Questions fréquentes
- Quels sont les leviers d'optimisation de la rémunération d'un dirigeant en 2026 ?
- Six leviers se cumulent : l'arbitrage entre rémunération et dividendes, le remboursement des frais professionnels et l'indemnité kilométrique, l'épargne retraite déductible (plan d'épargne retraite individuel et contrats Madelin), l'épargne salariale (intéressement, plan d'épargne entreprise, abondement), la prévoyance et la complémentaire santé, et enfin le choix du statut social entre travailleur non salarié et assimilé salarié. Chacun a ses conditions et ses limites.
- Combien coûte un euro net à une société selon le levier utilisé ?
- Sur les hypothèses de travail retenues dans cet article, en société à l'impôt sur les sociétés au taux normal de 25 % et pour une dirigeante à 41 % de taux marginal, un euro réellement disponible coûte environ 1,00 euro de résultat par la voie du remboursement de frais justifiés, 1,11 euro par l'abondement d'épargne salariale, 1,45 euro par le plan d'épargne retraite, 1,94 euro par le dividende et 3,15 euros par la rémunération.
- Un dirigeant peut-il bénéficier de l'intéressement et de l'abondement dans une petite société ?
- Oui, dès lors que la société emploie au moins un salarié en plus du dirigeant et moins de 250 salariés, en application des articles L. 3312-3 et L. 3332-2 du Code du travail. L'accord doit expressément prévoir que le dirigeant en bénéficie, faute de quoi seuls les salariés y ont droit. Dans les entreprises de moins de 50 salariés, le forfait social est nul sur l'intéressement comme sur l'abondement.
- Quel est le plafond d'abondement d'un plan d'épargne entreprise en 2026 ?
- L'abondement de l'employeur est plafonné à 300 % des versements du bénéficiaire et à 8 % du plafond annuel de la sécurité sociale pour un plan d'épargne entreprise, soit 3 844,80 euros en 2026 avec un plafond fixé à 48 060 euros par l'Urssaf. Sur un plan d'épargne retraite collectif, la limite monte à 16 % du plafond, soit 7 689,60 euros. Les deux abondements se cumulent.

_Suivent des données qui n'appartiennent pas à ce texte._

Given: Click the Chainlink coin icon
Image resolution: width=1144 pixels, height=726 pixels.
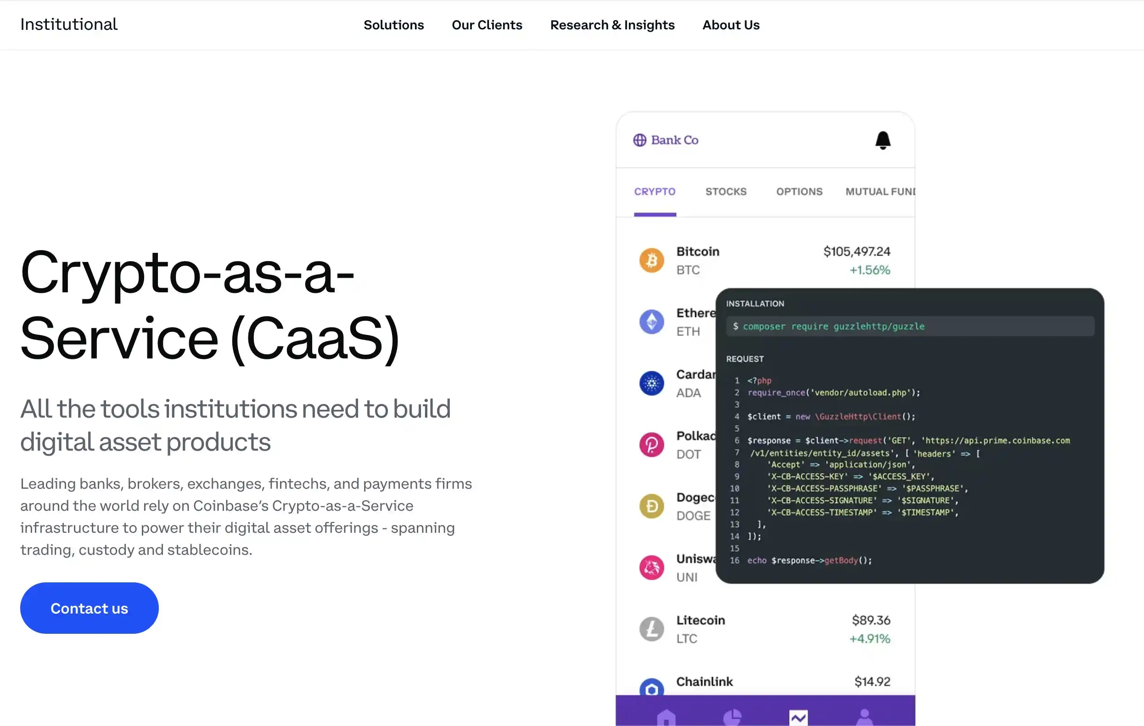Looking at the screenshot, I should click(x=652, y=688).

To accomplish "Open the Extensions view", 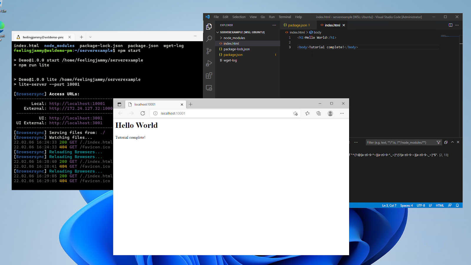I will click(x=209, y=75).
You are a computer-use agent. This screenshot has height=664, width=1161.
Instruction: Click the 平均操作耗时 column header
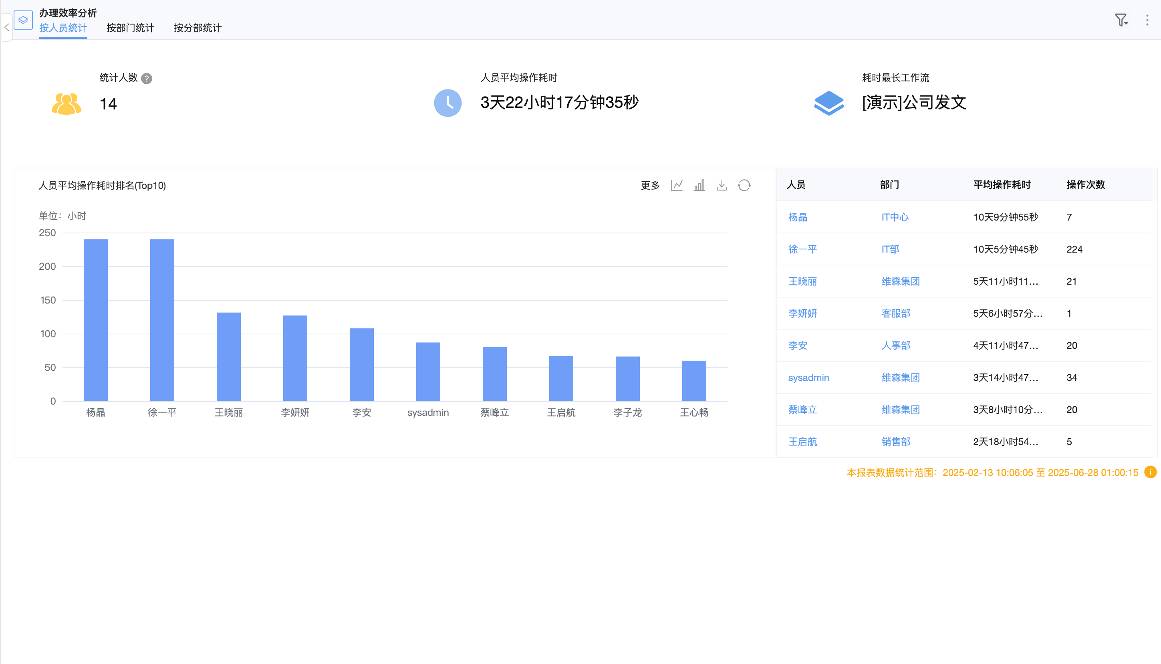tap(1002, 185)
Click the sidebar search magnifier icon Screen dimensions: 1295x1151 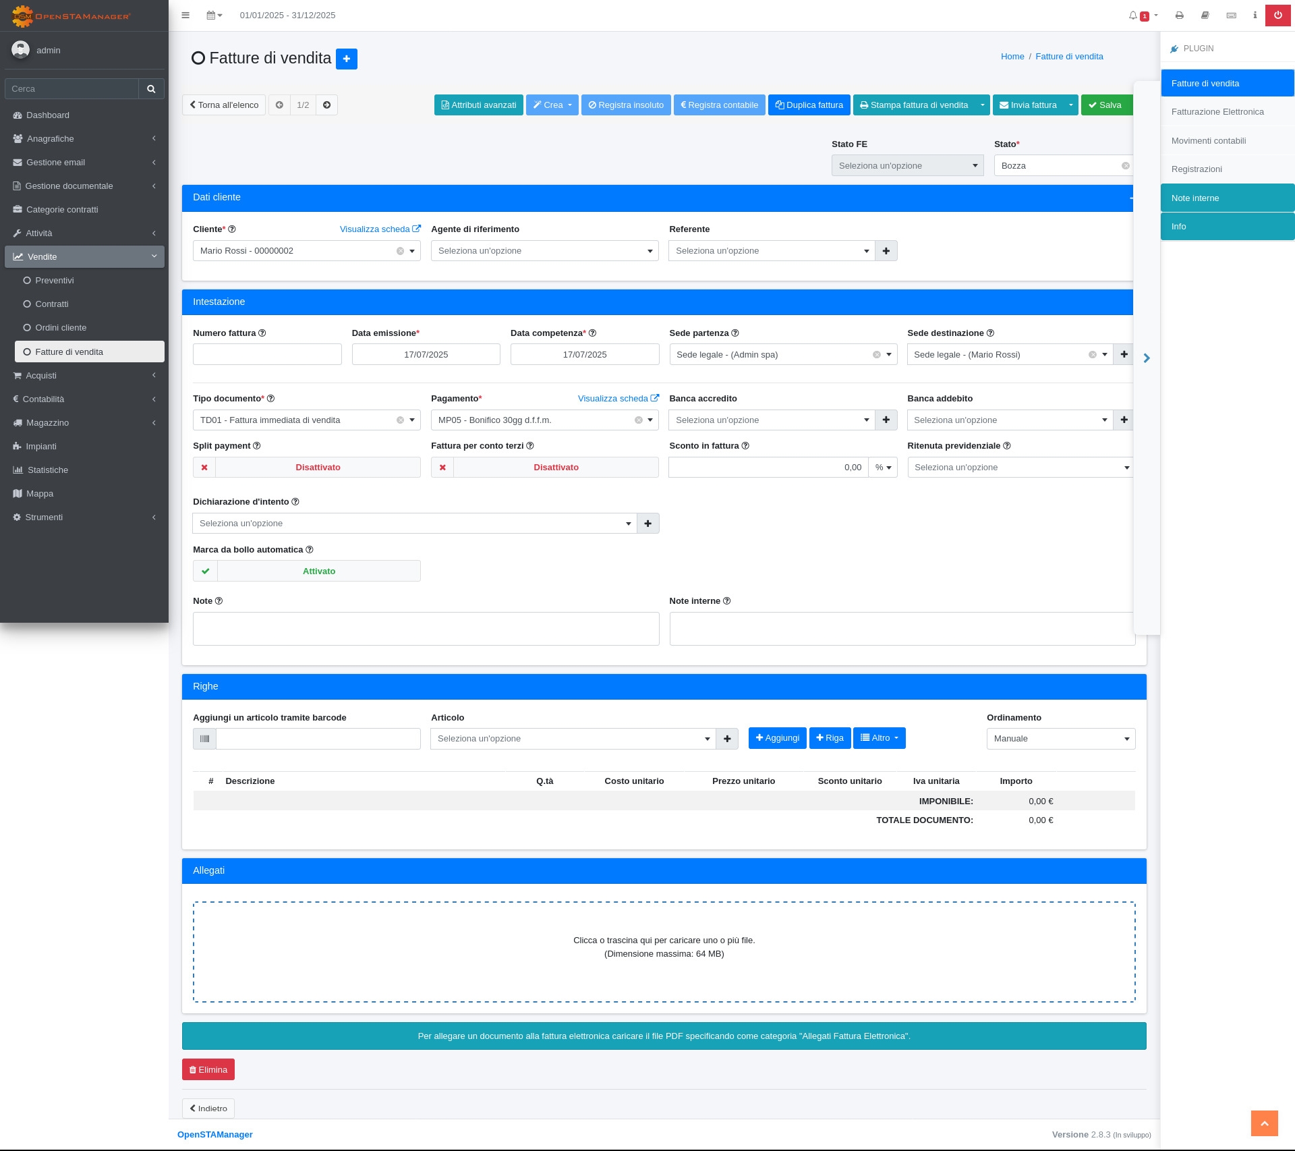151,89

- L'abondement d'un plan d'épargne retraite collectif réduit-il le plafond du plan d'épargne retraite individuel ?
- Oui. Le plafond de déduction du plan d'épargne retraite individuel est diminué des sommes versées l'année précédente au titre de l'épargne retraite d'entreprise, abondement du plan d'épargne retraite collectif compris. C'est le piège classique du cumul. Depuis la loi de finances pour 2026, les plafonds non utilisés se reportent sur cinq ans au lieu de trois pour les droits générés à compter de 2026, ce qui laisse plus de latitude.
- Comment sont déduites les cotisations de prévoyance et de mutuelle d'un travailleur non salarié ?
- L'article 154 bis du Code général des impôts autorise la déduction des cotisations de complémentaire santé et de prévoyance dans la limite de 7 % du plafond annuel de la sécurité sociale majorée de 3,75 % du revenu professionnel, sans dépasser 3 % de huit fois ce plafond, soit 11 534,40 euros en 2026. Ces cotisations restent en revanche soumises aux cotisations sociales des travailleurs non salariés.
- Le barème kilométrique a-t-il été revalorisé en 2026 ?
- Non. Le barème kilométrique applicable en 2026 aux revenus 2025 est identique à celui de l'année précédente, sans revalorisation. Pour un véhicule de 6 chevaux fiscaux parcourant entre 5 001 et 20 000 kilomètres, la formule reste 0,374 euro par kilomètre majoré de 1 457 euros. Les véhicules cent pour cent électriques bénéficient d'une majoration de 20 % du montant obtenu, les hybrides rechargeables en sont exclus.
- Vaut-il mieux être travailleur non salarié ou assimilé salarié pour optimiser sa rémunération ?
- Le statut de travailleur non salarié coûte environ 1,45 euro de charge pour un euro de net avant impôt, contre environ 1,86 euro en assimilé salarié, selon les taux moyens retenus ici comme hypothèses de travail. L'écart se paie en droits : retraite complémentaire moins généreuse au-delà du plafond de la sécurité sociale et indemnités journalières différentes. Aucun des deux statuts n'ouvre de droit à l'assurance chômage au titre du mandat.